How animals make us better people and why we should talk more about death and dying.

And why we should stop eating animals. (written without any AI, just my mortal brain)
In memoriam Andreas Tschermak 4/12/2024

It took me some time to convince my employer that bringing my Shiba Inu Akira to work is a good idea. I’ve done it occasionally, not following the house rules of the university I work for as a lecturer in Film & TV production. Eventually I had to get a statement from my doctor to confirm that Akira can be considered an emotional support animal (ESA).

I am not a big fan of the ESA label. Usually people wonder what kind of emotional problem I must have that requires an ESA. Instead I think of Akira as my canine companion, my close non-human friend who once in a while comes along to one of my classes or staff meetings.

Fritz Kohle

Akira in class with our students

Akira has an immediate effect on students and colleagues alike. Some want to pet her, some tell me they have dogs themselves and how much they miss their pet. Having Akira around in class or during a staff meeting creates a completely different setting, students and colleagues are often more relaxed and open up because they either have a pet themselves or are curious about Akira.

I am writing this sitting at the bedside of my stepfather who is in his last few moments in a Dutch hospital. My stepfather was never a people-person. He always preferred animals over humans. Death is now close, and we all know this will happen to us one day. In this consumer society, we find death most of the time as a caricature in an action or horror film. Death remains a tabu, hidden away in care homes, how many live alone in their big house after the children have left and a partner died. But I sense that change is coming as people begin to realise the empty promise of happiness through consumption.

Fritz Kohle

Akira on my stepfathers deathbed

Akira next to my stepdad was a comfort to him, even the nurses were touched by the canine-human relationship. Her simple presence brightened up the afternoon for patients and staff on the ward reserved for the seriously ill and dying.

My mum and my stepfather always had dogs, one of them was a Bison Frisé named Bobby. Bobby starred alongside Jackie Chan in his film ‘Who Am I’. You can see Bobby in the scene where Jackie Chan is being chased through a Dutch city and he ends up saving Bobby from being squashed to death by a piano.

Fritz Kohle

Jackie Chan, Bobby and my mum on location for ‘Who Am I’ in the Vleeshouwerstraat 27, Dordrecht, Netherlands.

Material supplied.
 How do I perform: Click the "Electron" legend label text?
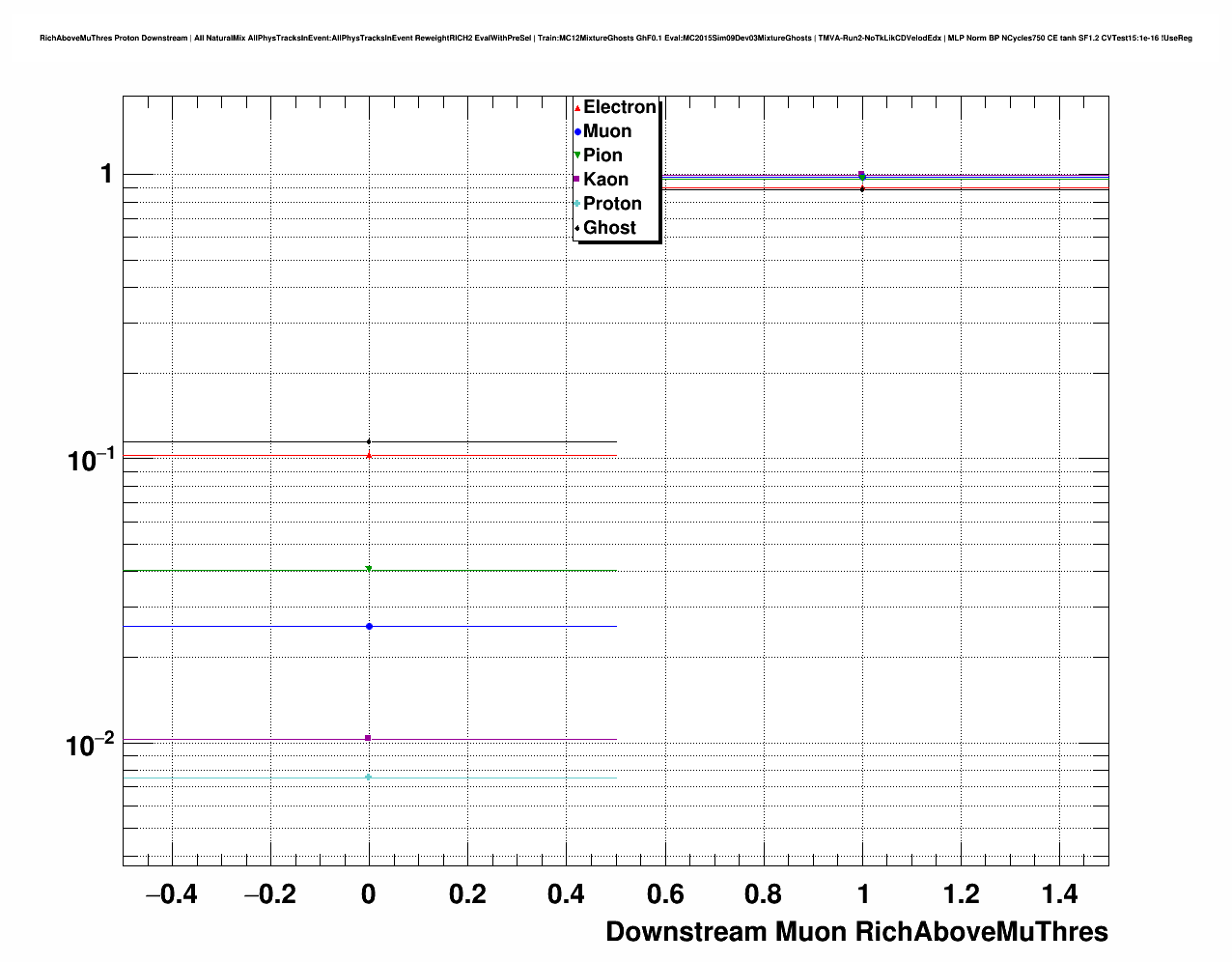click(620, 107)
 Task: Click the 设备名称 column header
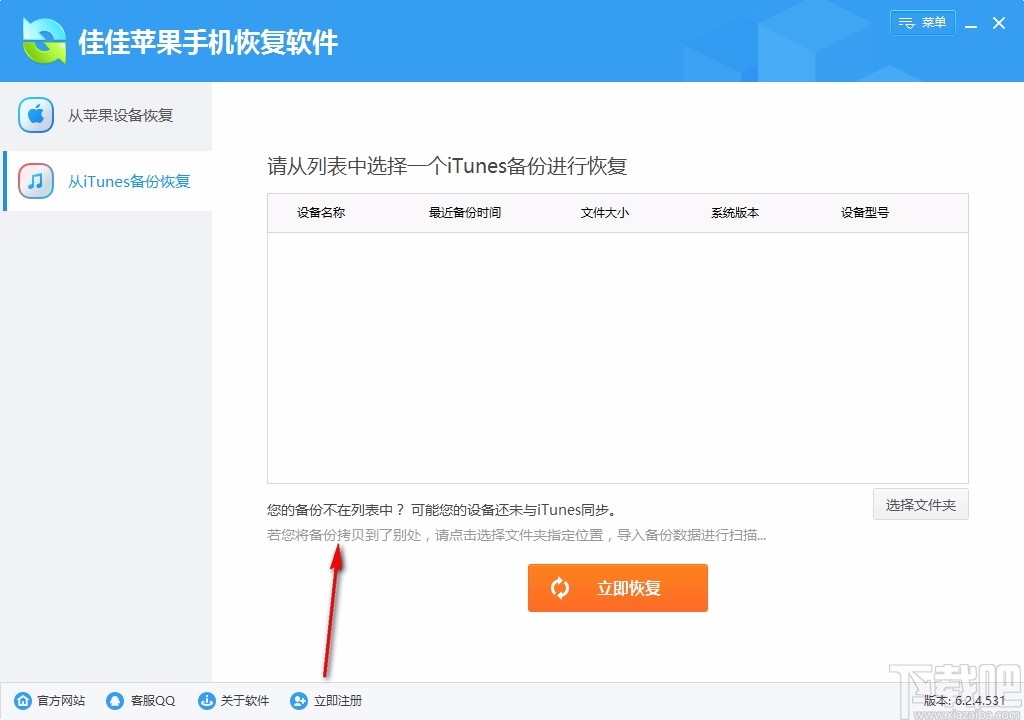point(320,212)
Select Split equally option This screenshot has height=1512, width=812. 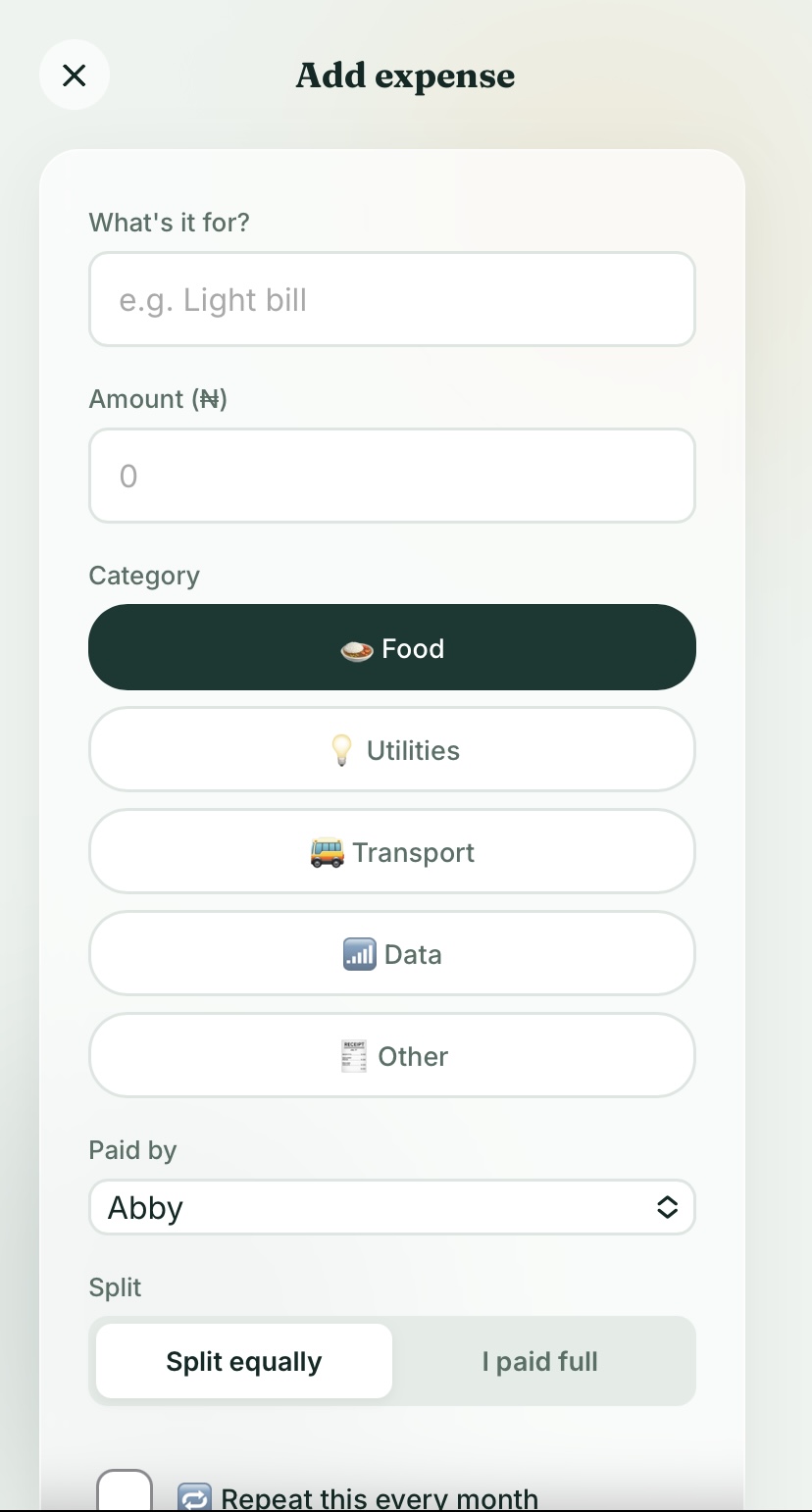(x=244, y=1361)
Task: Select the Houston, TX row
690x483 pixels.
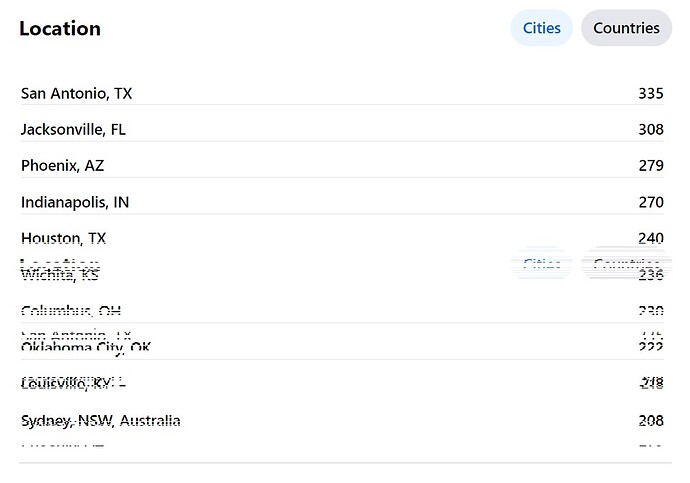Action: pos(342,238)
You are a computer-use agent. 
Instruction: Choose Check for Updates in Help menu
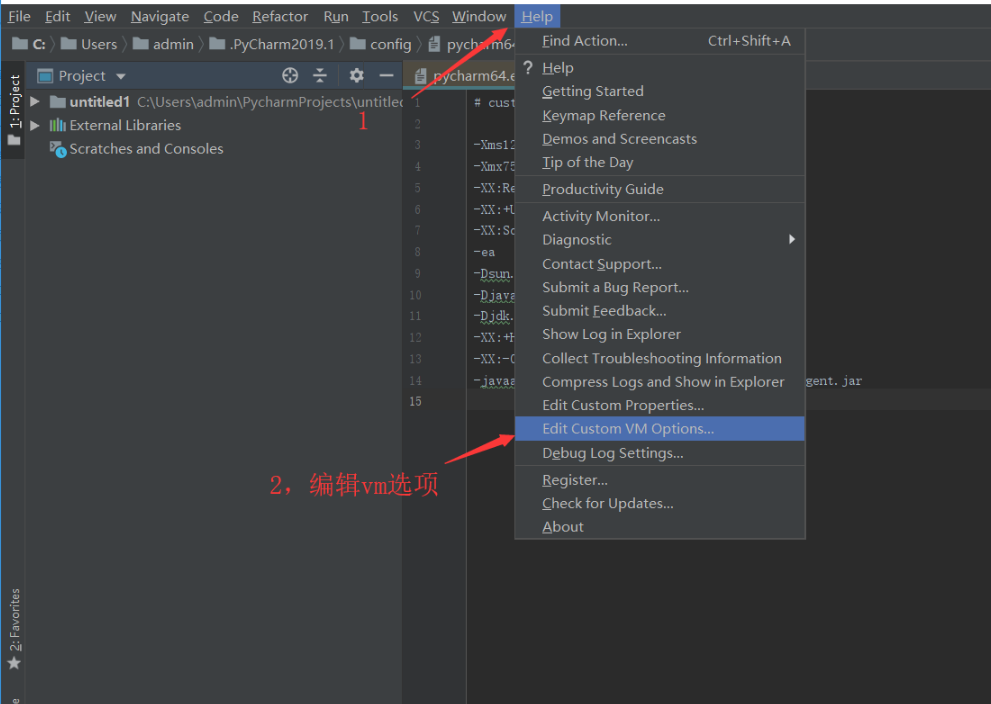tap(607, 503)
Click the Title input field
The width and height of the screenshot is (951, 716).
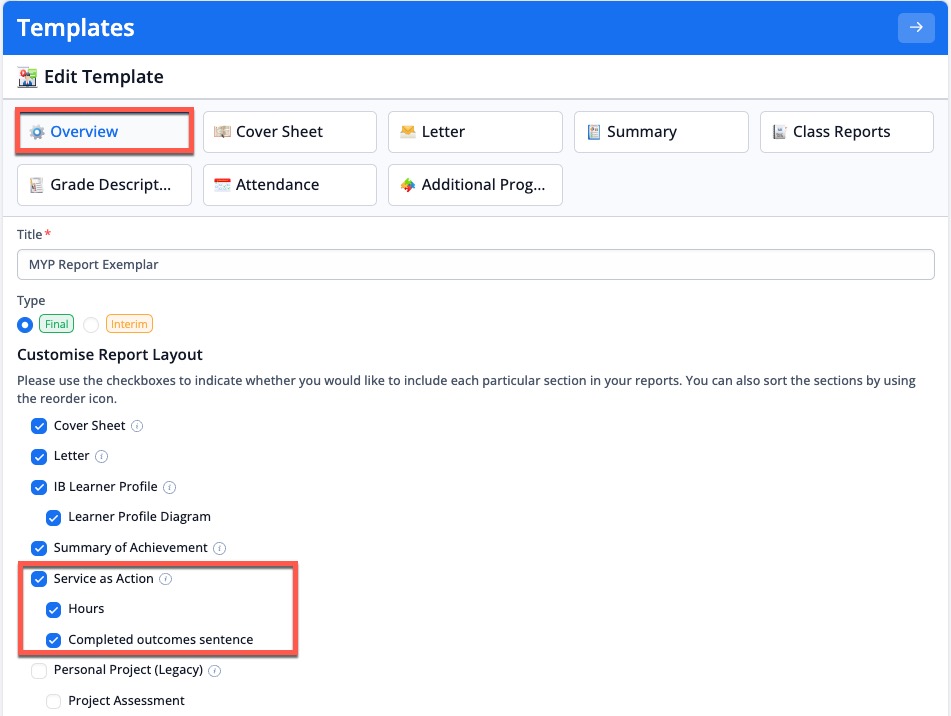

What is expected. Reproduce verbatim the stretch of the article on animals and death from "Akira next to" through "27, Dordrecht, Netherlands.".

Exercise response.
Akira next to my stepdad was a comfort to him, even the nurses were touched by the canine-human relationship. Her simple presence brightened up the afternoon for patients and staff on the ward reserved for the seriously ill and dying.

My mum and my stepfather always had dogs, one of them was a Bison Frisé named Bobby. Bobby starred alongside Jackie Chan in his film ‘Who Am I’. You can see Bobby in the scene where Jackie Chan is being chased through a Dutch city and he ends up saving Bobby from being squashed to death by a piano.

Fritz Kohle

Jackie Chan, Bobby and my mum on location for ‘Who Am I’ in the Vleeshouwerstraat 27, Dordrecht, Netherlands.